Memórias e Arquivos da Fábrica de Loiça de Sacavém

Dezembro 25 2011

 

Chávenas de café e pires formato Porto, da Sociedade de Porcelanas de Coimbra, com filetagem dourada e decoração geométrica esmaltada sobre o vidrado. Note-se o diferente tratamento decorativo das asas.

 

No serviços de chá e café o nome do formato encontra-se habitualmente manuscrito na base dos bules ou das cafeteiras, acompanhado do código correspondente ao motivo, o qual é normalmente indicado através de duas letras e quatro dígitos.

 

Durante a exposição Portuguese Ceramics in the Art Deco Period, realizada nos EUA em 2005, foram exibidos exemplares dos formatos Angola, com a decoração FB 2029, Belga, com a decoração EB 1314, e Porto.

▶ [Dados disponíveis]:

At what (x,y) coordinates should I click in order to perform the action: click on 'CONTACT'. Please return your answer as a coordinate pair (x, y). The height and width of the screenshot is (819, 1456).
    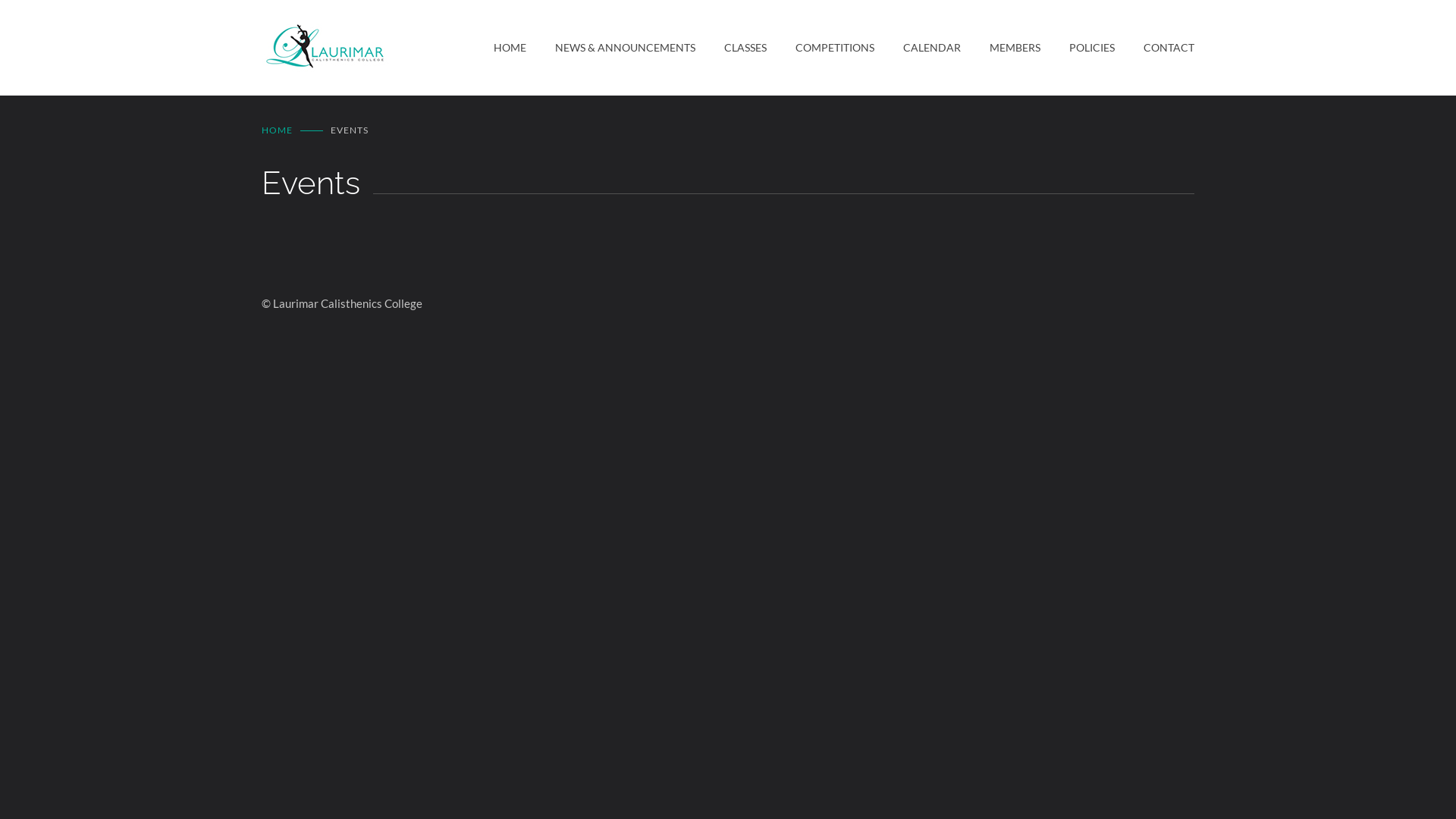
    Looking at the image, I should click on (1153, 46).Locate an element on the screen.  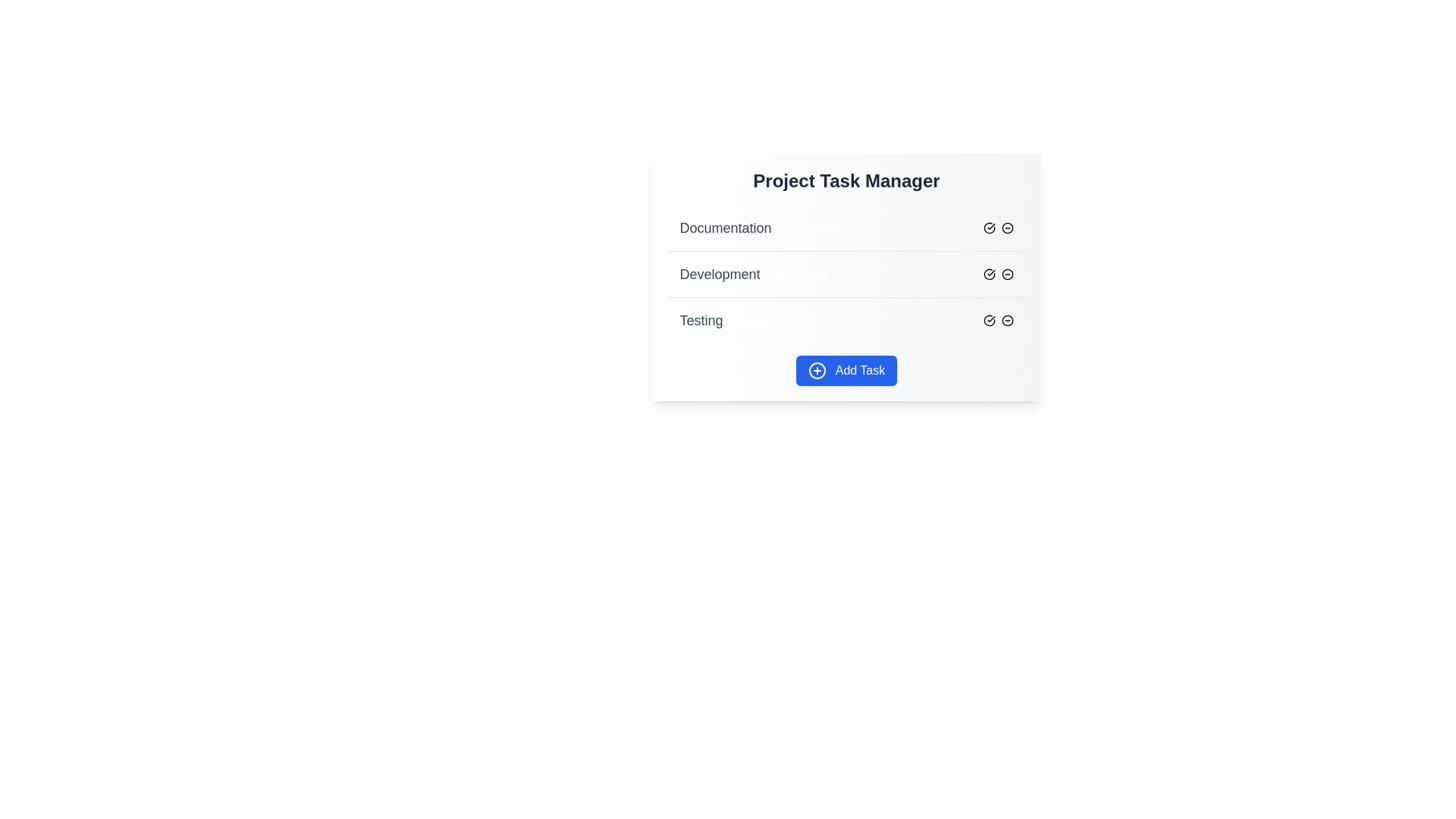
the circular minus icon button located to the right of the 'Documentation' task row is located at coordinates (1007, 228).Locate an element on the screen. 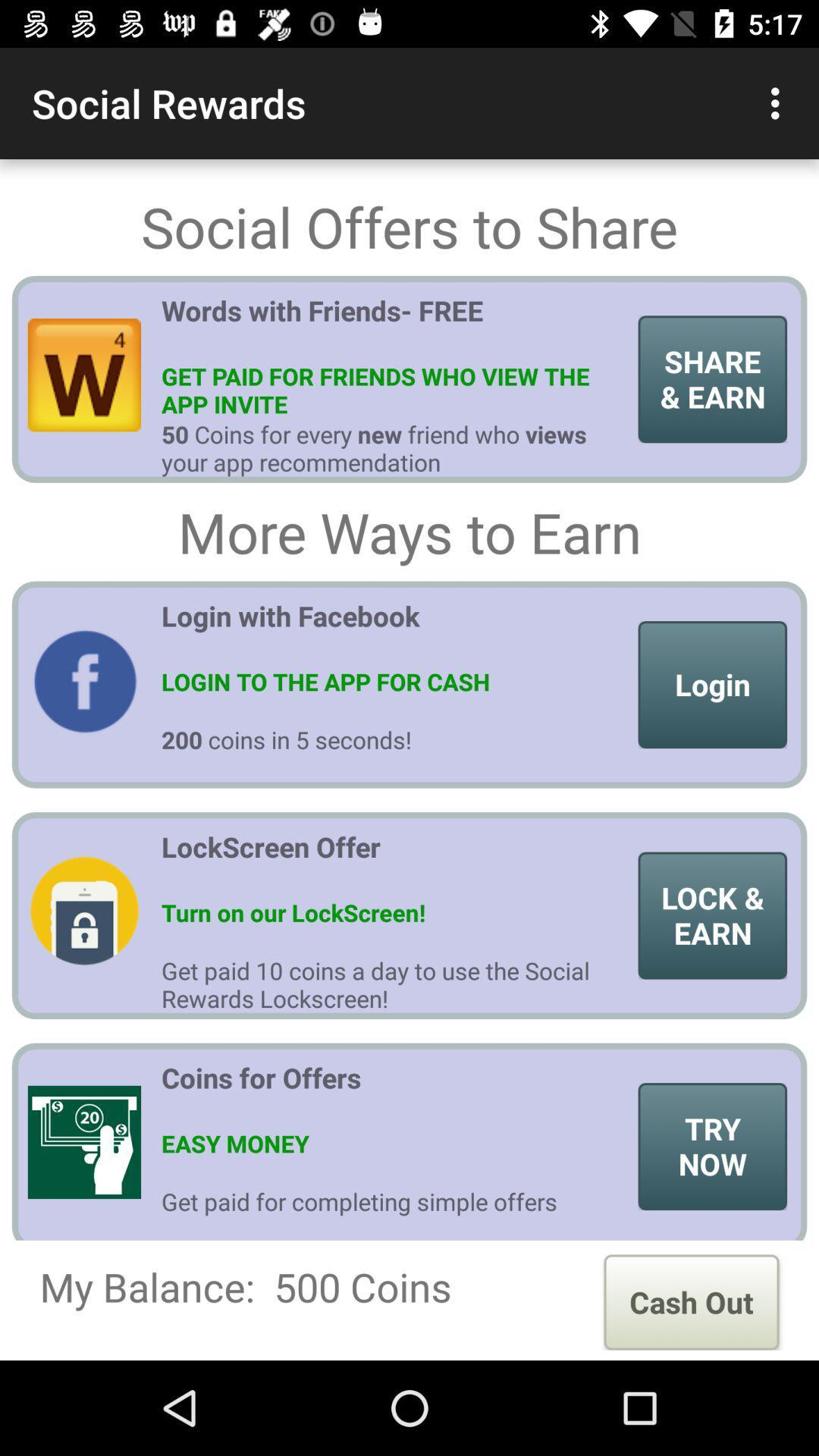  item below the get paid for item is located at coordinates (691, 1301).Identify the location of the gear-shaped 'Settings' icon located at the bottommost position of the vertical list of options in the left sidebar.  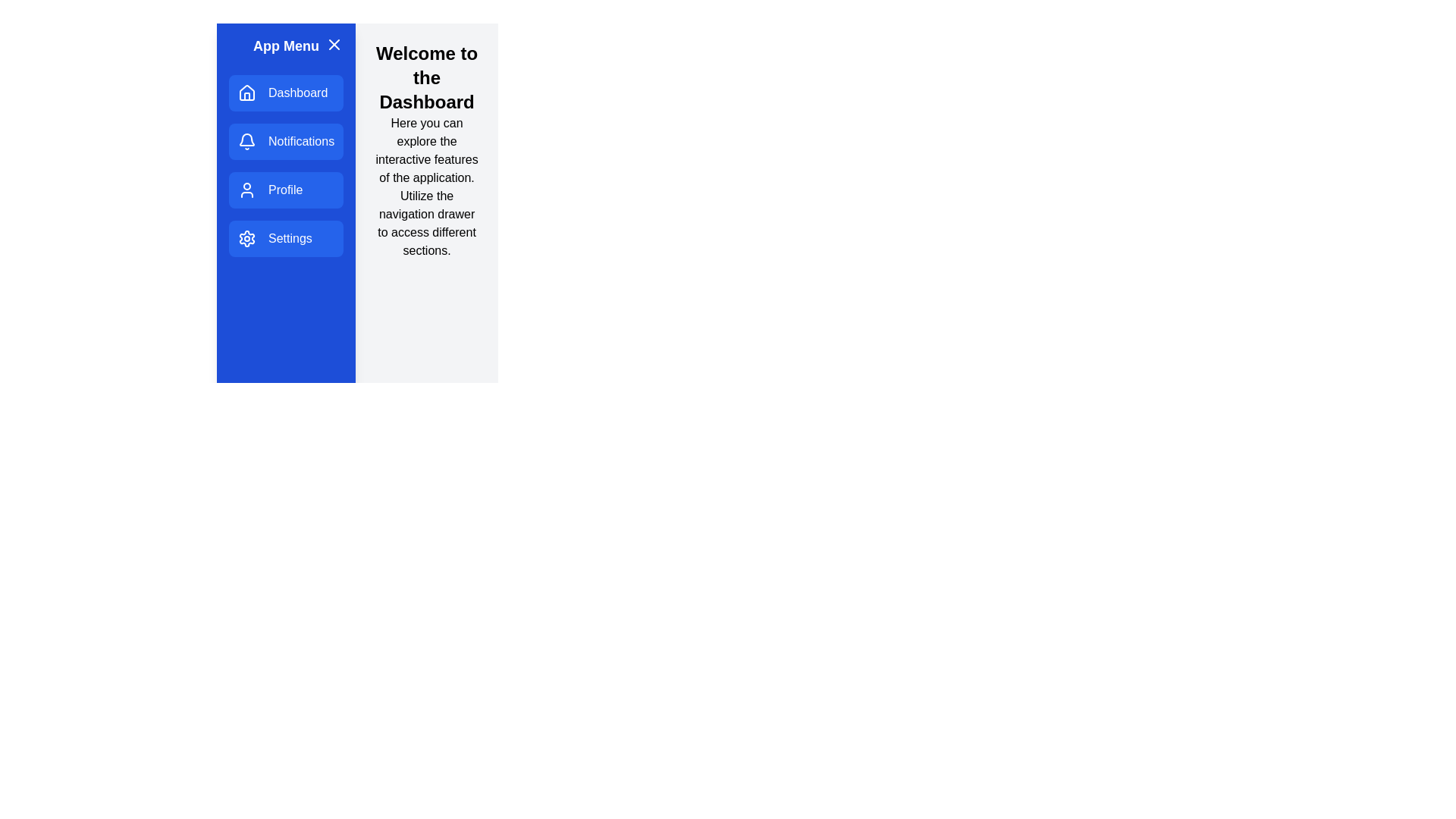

▶ [Instruções do exercício]: Prolongue o excerto sobre as chávenas e os serviços de chá e café da Sociedade de Porcelanas de Coimbra a partir do ponto em que termina. As entradas são material à parte, sem ligação ao excerto.

▶ [Resposta escrita]:
O conjunto de chávenas e pires a que pertencem estes dois exemplares permite-nos documentar três marcas distintas da SP (SP1 a SP3), que se reproduzem abaixo.

 

A marca SP1 terá sido usada nas décadas de 1920 a 1940, a marca SP2 nas décadas de 1930 e 1940, a marca SP3 entre a década de 1940 e o princípio da década de 1970, a marca SP4 a partir desta última década, e a marca SP5 a partir da década de 1990.

 

Curiosamente, o selo branco aposto sobre o título de acções aqui apresentado, com a serpe alada (dragão) e o leão batalhante (rampante) das armas de Coimbra, que surgem também na primeira marca da empresa, ostenta a data de 1923.

 

                    

SP1                                  SP2                                   SP3                                  SP4                                  SP5

  

De acordo com o Diário do Govêrno, a empresa Porcelana de Coimbra constituíu-se como sociedade anónima de responsabilidade limitada em 13 de Maio de 1922, com um capital de 1.600.000$00 dividido por acções de 100$00. Esse capital foi aumentado para 2.500.000$00 em 15 de Setembro do mesmo ano, como se comprova no título de dez acções reproduzido abaixo.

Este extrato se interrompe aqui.